Signal Processing in Python

Updated May 2026
Signal processing in Python uses scipy.signal for filter design and application, numpy.fft for Fourier transforms, and scipy.signal for spectral analysis, peak detection, and time-frequency representations. These tools handle the measured data that comes from sensors, instruments, and recording equipment across every experimental science: EEG and ECG recordings in neuroscience and cardiology, seismic waveforms in geophysics, acoustic signals in environmental monitoring, voltage traces in electronics, and any other quantity sampled over time.

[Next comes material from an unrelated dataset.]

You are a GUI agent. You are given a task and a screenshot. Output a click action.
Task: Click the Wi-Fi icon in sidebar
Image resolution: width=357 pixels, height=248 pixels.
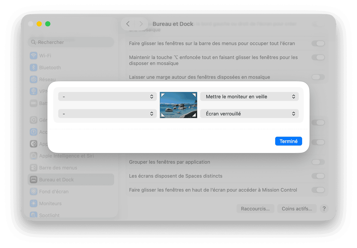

Signal processing transforms raw measured data into interpretable information. A raw EEG recording contains brain signals mixed with muscle artifacts, line noise, and electrode drift. A raw seismic trace contains earthquake signals buried in ocean noise, traffic vibrations, and instrument response. Signal processing separates the signal of interest from everything else through filtering (removing unwanted frequency components), spectral analysis (identifying which frequencies are present), feature detection (finding peaks, onsets, and events), and time-frequency analysis (tracking how frequency content evolves). Python's scipy.signal module provides all of these capabilities through functions that wrap decades of DSP algorithm development.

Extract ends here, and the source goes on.